2.1 USART2 is used for debug printfs. You can connect to them with a terminal emulator program such as minicom. Point it at the serial USB device that appears when you plug in the Nucleo (/dev/ttyACM0 on my system). I prefer to run at 115200,8N1 like this:

2.2 ADC2. So far, in step 1, we’ve just configured which channels of ADC2 are enabled. The bulk of the ADC config happens here:


I think you need to change Number of Conversions to something other than 1 before it’ll let you enable Scan Conversions Mode. We also want Continous conversions, DMA continous requests, End of Conversion to be End of Sequence. Because we’ve specified 15 conversions, you’ll get 15 Rank entries. Open up each of them and select which channel each should scan. I’ve left 3 open in the pic so you can get the gist of it. The order I went with was: 1,3,4,1,5,6,1,7,8,1,9,11,1,12,14

You’ll also note Sampling Time for each channel, defaulting to 1.5 Cycles (the fastest).

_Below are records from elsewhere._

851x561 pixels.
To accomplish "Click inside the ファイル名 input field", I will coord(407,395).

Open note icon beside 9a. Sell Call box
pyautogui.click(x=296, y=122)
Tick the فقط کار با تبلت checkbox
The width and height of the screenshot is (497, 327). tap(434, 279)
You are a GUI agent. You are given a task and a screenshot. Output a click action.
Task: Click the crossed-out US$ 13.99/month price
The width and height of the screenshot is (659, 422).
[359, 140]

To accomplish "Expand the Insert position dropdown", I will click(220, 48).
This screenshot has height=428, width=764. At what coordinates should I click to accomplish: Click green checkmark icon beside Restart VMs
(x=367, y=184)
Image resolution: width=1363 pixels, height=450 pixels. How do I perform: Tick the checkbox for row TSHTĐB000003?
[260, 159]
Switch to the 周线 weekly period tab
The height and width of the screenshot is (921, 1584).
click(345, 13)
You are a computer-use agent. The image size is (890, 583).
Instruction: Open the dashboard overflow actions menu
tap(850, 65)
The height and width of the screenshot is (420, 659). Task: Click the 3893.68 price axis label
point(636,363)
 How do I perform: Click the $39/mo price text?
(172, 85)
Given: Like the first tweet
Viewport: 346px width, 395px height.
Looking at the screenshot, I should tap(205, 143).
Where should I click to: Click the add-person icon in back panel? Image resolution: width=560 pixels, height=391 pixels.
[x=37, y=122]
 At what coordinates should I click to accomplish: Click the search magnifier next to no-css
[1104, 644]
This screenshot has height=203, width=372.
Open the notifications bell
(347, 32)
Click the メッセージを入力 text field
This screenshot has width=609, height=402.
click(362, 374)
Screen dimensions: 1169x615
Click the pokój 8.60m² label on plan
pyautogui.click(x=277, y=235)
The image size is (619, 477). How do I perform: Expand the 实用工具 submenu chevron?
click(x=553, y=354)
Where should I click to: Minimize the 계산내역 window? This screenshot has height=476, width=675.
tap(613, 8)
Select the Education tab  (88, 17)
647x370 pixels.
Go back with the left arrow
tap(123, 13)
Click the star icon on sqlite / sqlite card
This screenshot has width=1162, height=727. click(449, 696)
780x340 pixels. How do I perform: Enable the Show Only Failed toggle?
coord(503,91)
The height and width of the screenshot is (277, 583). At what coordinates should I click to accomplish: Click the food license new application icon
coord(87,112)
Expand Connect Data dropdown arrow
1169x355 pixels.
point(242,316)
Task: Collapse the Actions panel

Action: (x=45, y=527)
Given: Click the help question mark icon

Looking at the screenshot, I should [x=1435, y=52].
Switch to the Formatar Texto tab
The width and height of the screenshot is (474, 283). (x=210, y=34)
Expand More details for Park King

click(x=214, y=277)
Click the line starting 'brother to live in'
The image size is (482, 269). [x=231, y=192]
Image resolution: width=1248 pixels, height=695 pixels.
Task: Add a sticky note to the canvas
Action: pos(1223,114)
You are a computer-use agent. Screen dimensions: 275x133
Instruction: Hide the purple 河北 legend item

There are a bunch of possible values in that pop-up menu right up to 601.5 Cycles. These are ADC cycles, and the default ADC clock setting is 72MHz (see Clock Configuration tab). That Sampling Time is how long it will spend charging the S&H cap (20.8 nsecs to 8.35 usecs). Total conversion time, for a single pin in the sequence, is Sampling Time + 12.5 cycles. Total conversion time for the sequence is 15x that (assuming they’re all set to the same sampling time - they don’t need to be). I didn’t drive any of the signals in my testing, nor did I look at the data, but I suspect you’ll need to increase Sampling Time to quite a bit more than 1.5 cycles for stable readings. It all comes down to the source impedance of your signal.

Next, still inside ADC2 Configuration, click on the DMA Settings tab and add a DMA channel like this:


CIrcular tells the DMA controller to loop back to the beginning when it hits the end. We want it to increment the Memory address during the xfer, but not the Peripheral address, and we want it to do Half Word width xfers… the 12-bit conversion results are read from a 16-bit register in the ADC and the dma buffer is an array of uint16_ts.

Next, still inside the ADC2 Configuration, click on the NVIC Settings tab to configure interrupts like this:


We don’t actually need any interrupts from the ADC, because the DMA controller is doing all the heavy lifting (although you could enabled them if you wanted to). Enabling the DMA interrupts means it will interrupt you when the xfer buffer is half-full and full.

2.3 NVIC. Now exit ADC2 Config and go back to the main Configuration panel and click on NVIC. We’ve already configured most of the interrupt stuff via the ADC2 panel, but here we add “Generate IRQ handler” for DMA2 like this:

  1. Now configure Project Settings under the Project pull-down at the top. Give your project a name, and chose Makefile as the Toolchain/IDE like this:

And under Code Generator, make these selections:

You can now hit the Save button (creates a .ioc file that stores everything you’ve just done), and follow with a Project->Generate Code. That’ll create the source tree for you. You’ve now got 99% of the project written including all HAL initialisation calls to set up the ADC, NVIC, DMA etc.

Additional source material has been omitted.